RNA sequencing (RNAseq)
RNAseq assays the quantity and sequences of a transcriptome (total transcribed RNA including mRNA, rRNA and tRNA) within a sample. Understanding the transcriptome gives us information on gene expression levels and the knowledge of what and when genes are turned on/off in a sample. RNAseq also captures information about alternative splicing events which would not be identified by DNA sequencing methods. This technique can also identify certain post-transcriptional modifications such as polyadenylation and 5’ capping. Applications that utilize RNAseq include SNP identification and analyses, transcriptional profiling, and RNA editing and differential gene expression analysis.
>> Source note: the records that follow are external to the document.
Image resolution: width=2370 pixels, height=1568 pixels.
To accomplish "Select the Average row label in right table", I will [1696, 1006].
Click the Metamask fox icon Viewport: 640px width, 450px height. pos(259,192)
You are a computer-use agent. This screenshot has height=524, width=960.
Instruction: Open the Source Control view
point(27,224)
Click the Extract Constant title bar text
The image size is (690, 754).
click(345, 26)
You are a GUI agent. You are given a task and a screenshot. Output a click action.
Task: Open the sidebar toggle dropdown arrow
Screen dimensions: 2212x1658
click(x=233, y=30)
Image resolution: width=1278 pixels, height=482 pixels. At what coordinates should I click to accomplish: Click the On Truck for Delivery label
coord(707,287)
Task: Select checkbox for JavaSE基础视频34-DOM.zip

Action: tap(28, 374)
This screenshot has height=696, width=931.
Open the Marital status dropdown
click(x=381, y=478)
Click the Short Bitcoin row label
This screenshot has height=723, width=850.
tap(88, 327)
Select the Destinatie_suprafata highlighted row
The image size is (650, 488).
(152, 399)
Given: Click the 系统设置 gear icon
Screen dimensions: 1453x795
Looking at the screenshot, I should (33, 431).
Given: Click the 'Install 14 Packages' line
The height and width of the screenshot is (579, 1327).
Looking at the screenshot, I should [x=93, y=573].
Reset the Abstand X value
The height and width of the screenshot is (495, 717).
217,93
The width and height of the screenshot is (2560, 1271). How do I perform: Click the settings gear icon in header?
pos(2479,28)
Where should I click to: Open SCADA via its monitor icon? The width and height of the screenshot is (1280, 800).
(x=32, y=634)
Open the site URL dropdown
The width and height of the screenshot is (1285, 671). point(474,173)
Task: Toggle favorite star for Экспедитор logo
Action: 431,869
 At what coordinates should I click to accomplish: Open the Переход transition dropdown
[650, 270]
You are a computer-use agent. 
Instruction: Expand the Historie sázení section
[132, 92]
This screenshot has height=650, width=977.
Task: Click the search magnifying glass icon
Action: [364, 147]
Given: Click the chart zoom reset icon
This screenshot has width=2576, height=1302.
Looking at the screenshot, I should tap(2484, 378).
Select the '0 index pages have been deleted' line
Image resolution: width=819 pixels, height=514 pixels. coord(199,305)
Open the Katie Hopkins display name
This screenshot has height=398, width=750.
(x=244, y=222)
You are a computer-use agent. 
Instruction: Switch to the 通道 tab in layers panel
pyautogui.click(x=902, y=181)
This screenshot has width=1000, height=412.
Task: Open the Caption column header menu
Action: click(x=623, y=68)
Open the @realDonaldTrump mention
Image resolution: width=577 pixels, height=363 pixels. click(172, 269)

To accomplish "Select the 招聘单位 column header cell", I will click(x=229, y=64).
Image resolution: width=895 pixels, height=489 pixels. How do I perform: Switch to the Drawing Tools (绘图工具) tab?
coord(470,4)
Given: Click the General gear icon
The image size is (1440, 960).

The typical RNAseq protocol involves four steps:
- RNA extraction and purification
- cDNA library construction. Converting the extracted RNA into a cDNA library allows for the addition of the adapters required for NGS techniques for sequencing.
- Sequencing of the cDNA library. There are various options and platforms that can be used for sequencing. Single-read sequencing sequences the cDNA from just one end, whilst paired-end sequencing sequence from both ends. This makes single-read sequencing the cheaper and faster option of the two. In addition, there are strand-specific and non-strand-specific protocols. Strand-specific methods determines which DNA strand the RNA was transcribed from.
- Data analysis. At the end of sequencing, there will be millions of reads. Software is then used to align these reads with a reference genome and an RNA sequence map is produced. There are various software and methods used to analyze and output the results.
Whole Exome Sequencing (WES)
Exome sequencing or whole exome sequencing (WES) involves only sequencing the protein-coding regions of the genome known as the exome. The human exome is only about 3% of the entire human genome, however, it is thought that around 85% of disease-related mutations occur in the exome.
The advantages of WES compared to WGS, are
- WES focuses on the coding regions of the genome instead of the entire genome
- WES provides a cost-effective alternative to WGS, provided you are researching changes in coding sequences (SNVs, Indels, etc.)
- The data size from WES is smaller (4-5 Gb) vs WGS (approximately 90 Gb) and therefore more manageable with faster analysis
- Faster sequencing times, entire exomes can be sequenced to the required coverages in a matter of minutes
Third Generation Sequencing (TGS)
Third generation sequencing platforms seek to move away from the amplification process used in current next generation sequencing platforms. TGS platforms have the promise of being able to perform single-cell sequencing by utilizing the physical properties of DNA. Oxford Nanopore is one of the industry leading companies that commercialized the technology. The MiniION by Oxford Nanopore Technologies, allows sequencing on a desktop computer via a USB device. The DNA is passed through a protein nanopore membrane and sequencing detection is determined by the creation of an ionic current that changes based on the nucleotide.